*GIVEN REQUEST*. Copy out all of the material below line for line, leaving out the pictures.

*SUPPLIED MATERIAL*.

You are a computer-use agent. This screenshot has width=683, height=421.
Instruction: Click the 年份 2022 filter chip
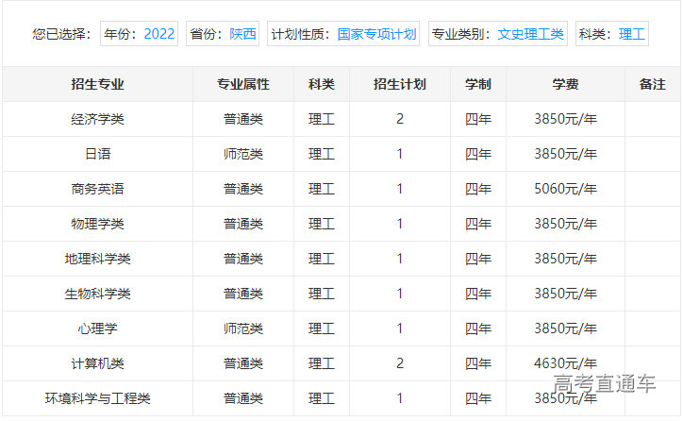pyautogui.click(x=140, y=34)
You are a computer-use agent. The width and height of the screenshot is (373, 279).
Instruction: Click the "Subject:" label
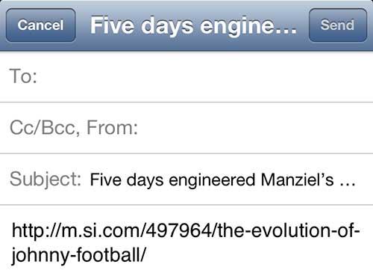point(46,179)
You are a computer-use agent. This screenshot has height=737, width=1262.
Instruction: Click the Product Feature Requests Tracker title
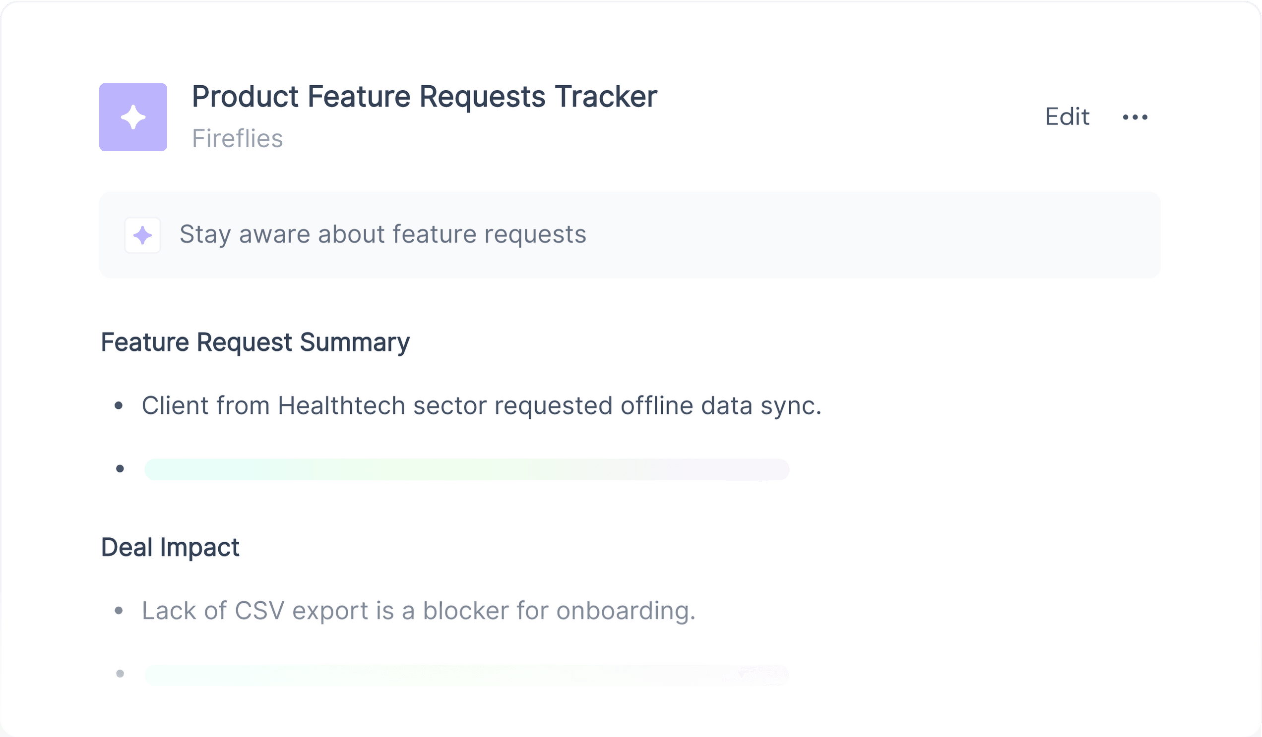click(424, 96)
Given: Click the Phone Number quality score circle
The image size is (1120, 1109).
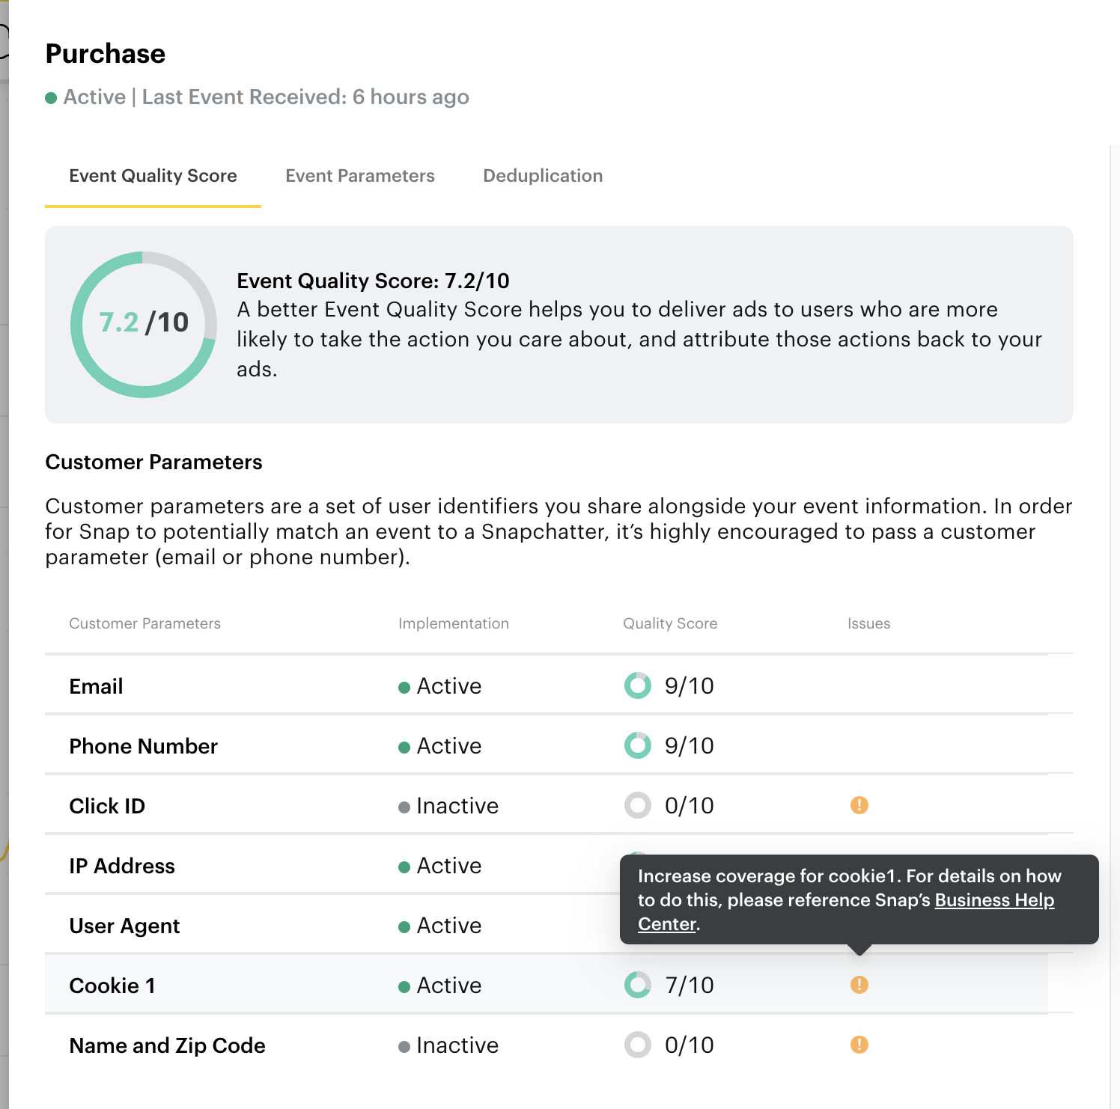Looking at the screenshot, I should tap(637, 745).
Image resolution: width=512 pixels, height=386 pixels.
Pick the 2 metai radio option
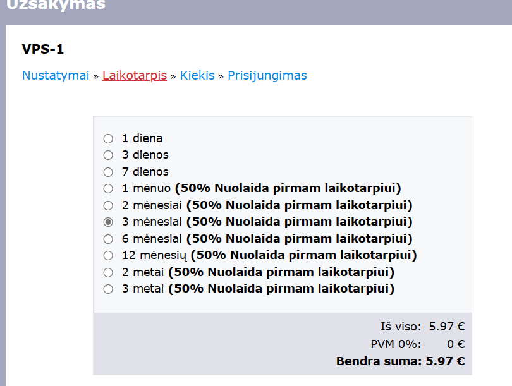[x=108, y=272]
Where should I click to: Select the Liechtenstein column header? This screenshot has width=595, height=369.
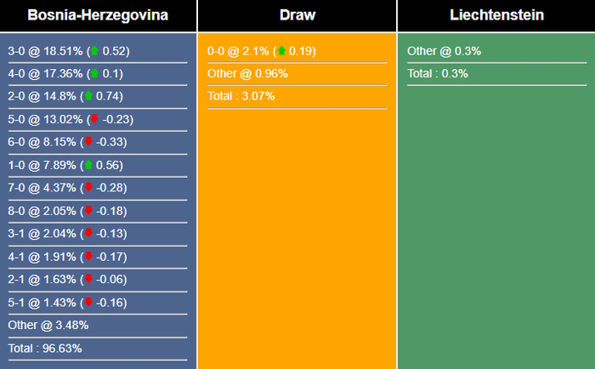496,15
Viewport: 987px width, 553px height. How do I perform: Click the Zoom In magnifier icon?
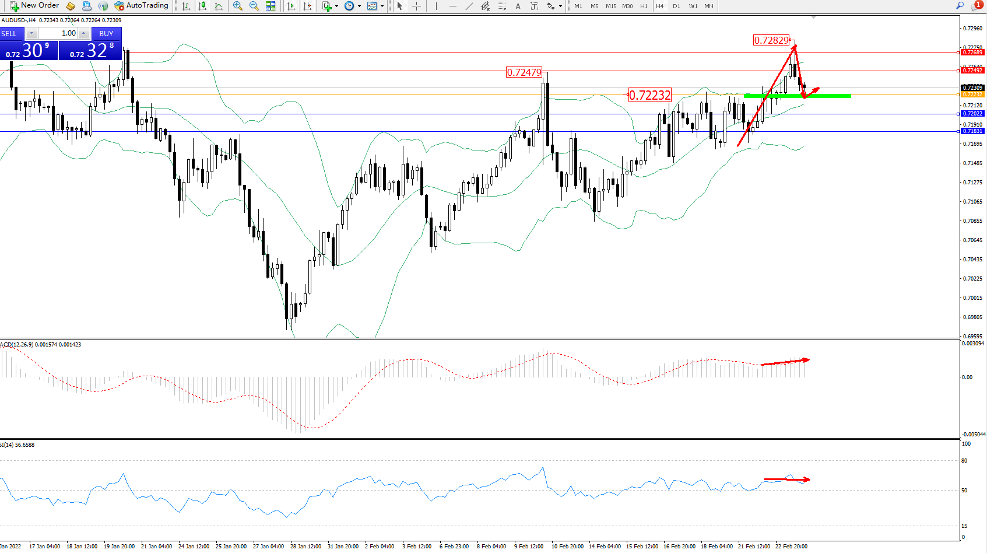click(x=237, y=6)
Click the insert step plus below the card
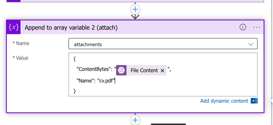 click(135, 120)
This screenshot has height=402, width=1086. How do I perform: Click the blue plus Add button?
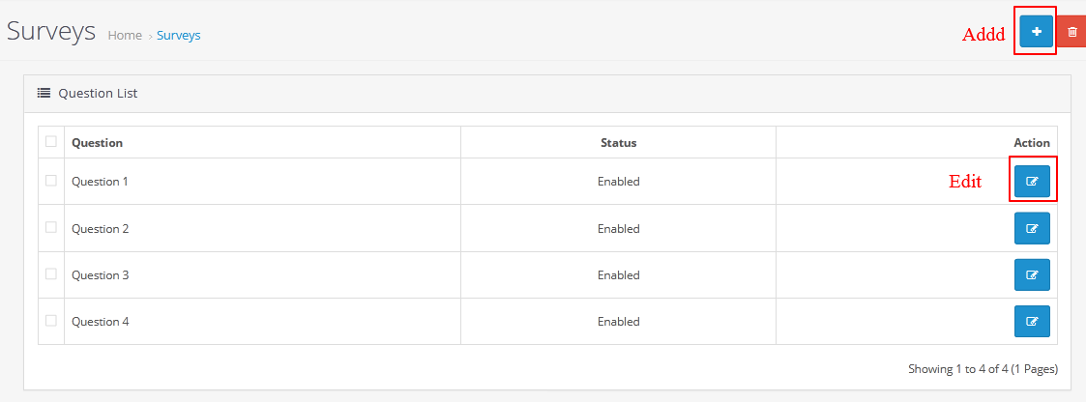(1036, 31)
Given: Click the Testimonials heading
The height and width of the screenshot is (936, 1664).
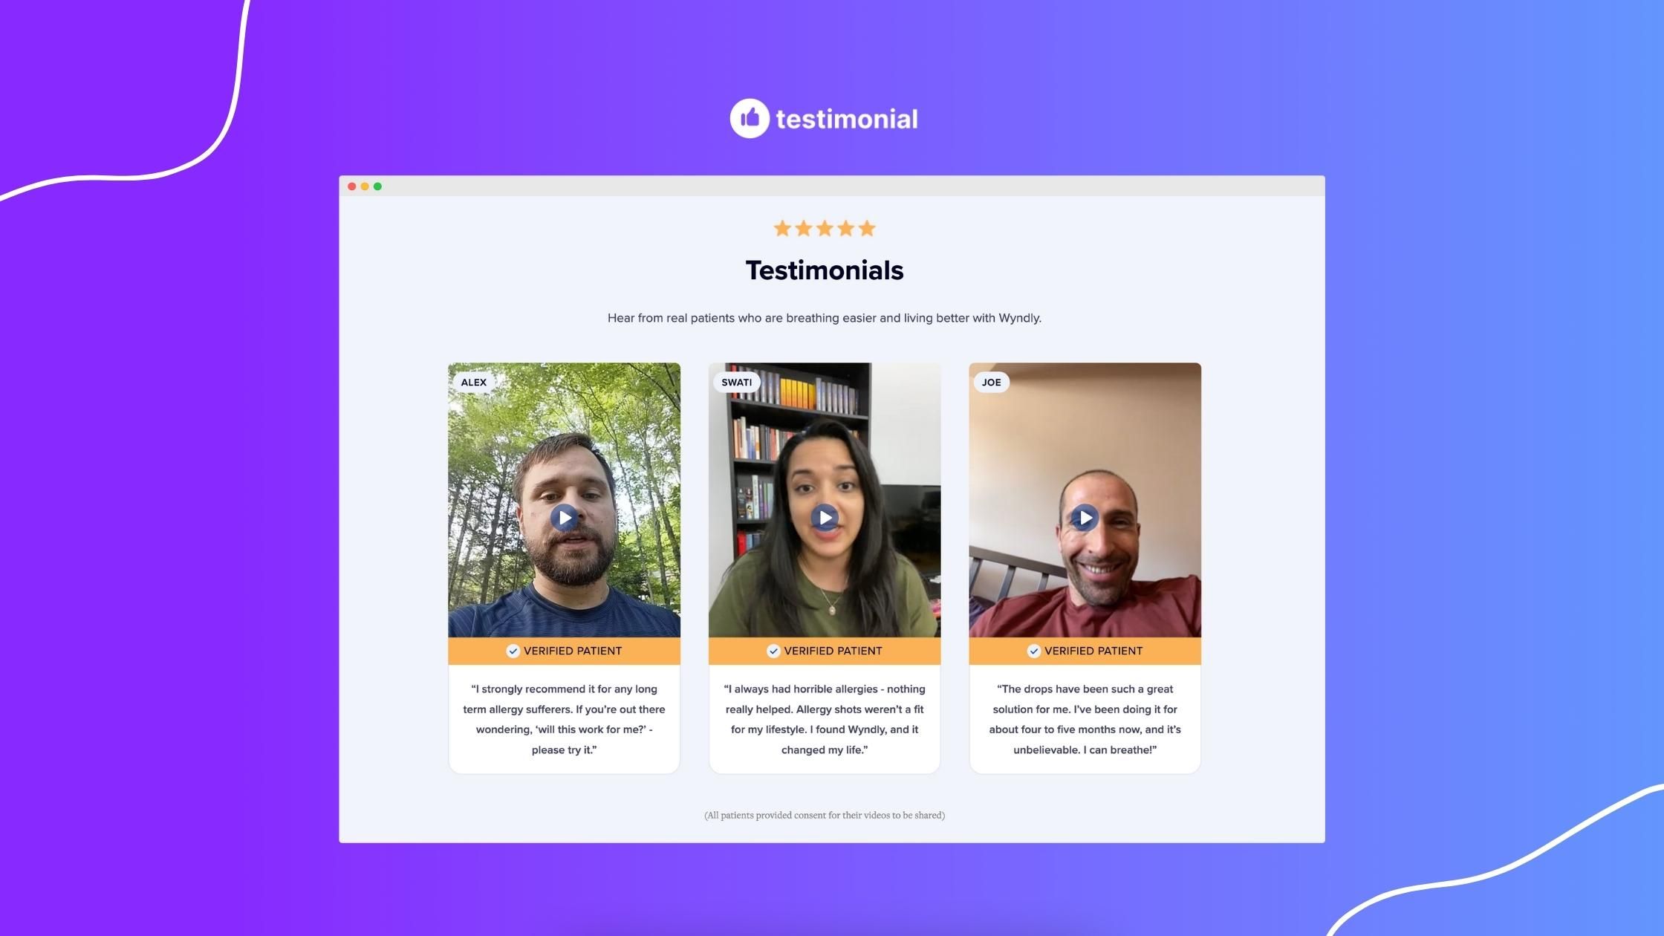Looking at the screenshot, I should pyautogui.click(x=824, y=270).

*RESPONSE FOR THIS EXERCISE*.
You are a computer-use agent. This screenshot has width=683, height=421.
Instruction: Click the 年份 2022 filter chip
pyautogui.click(x=140, y=34)
You are a computer-use agent. The width and height of the screenshot is (373, 279).
Instruction: Click the "Subject:" label
point(46,179)
You are a computer-use agent. This screenshot has height=737, width=1262.
Instruction: Click the Product Feature Requests Tracker title
click(424, 96)
Given: Click the Phone Number quality score circle
The image size is (1120, 1109).
Looking at the screenshot, I should tap(637, 745).
Image resolution: width=512 pixels, height=386 pixels.
Pick the 2 metai radio option
[x=108, y=272]
Where should I click to: Select the Liechtenstein column header? This screenshot has width=595, height=369.
496,15
Viewport: 987px width, 553px height. How do I perform: Click the Zoom In magnifier icon?
click(x=237, y=6)
Click the insert step plus below the card
 click(135, 120)
This screenshot has height=402, width=1086. How do I perform: Click the blue plus Add button?
(1036, 31)
Given: Click the Testimonials heading
The height and width of the screenshot is (936, 1664).
Looking at the screenshot, I should pyautogui.click(x=824, y=270).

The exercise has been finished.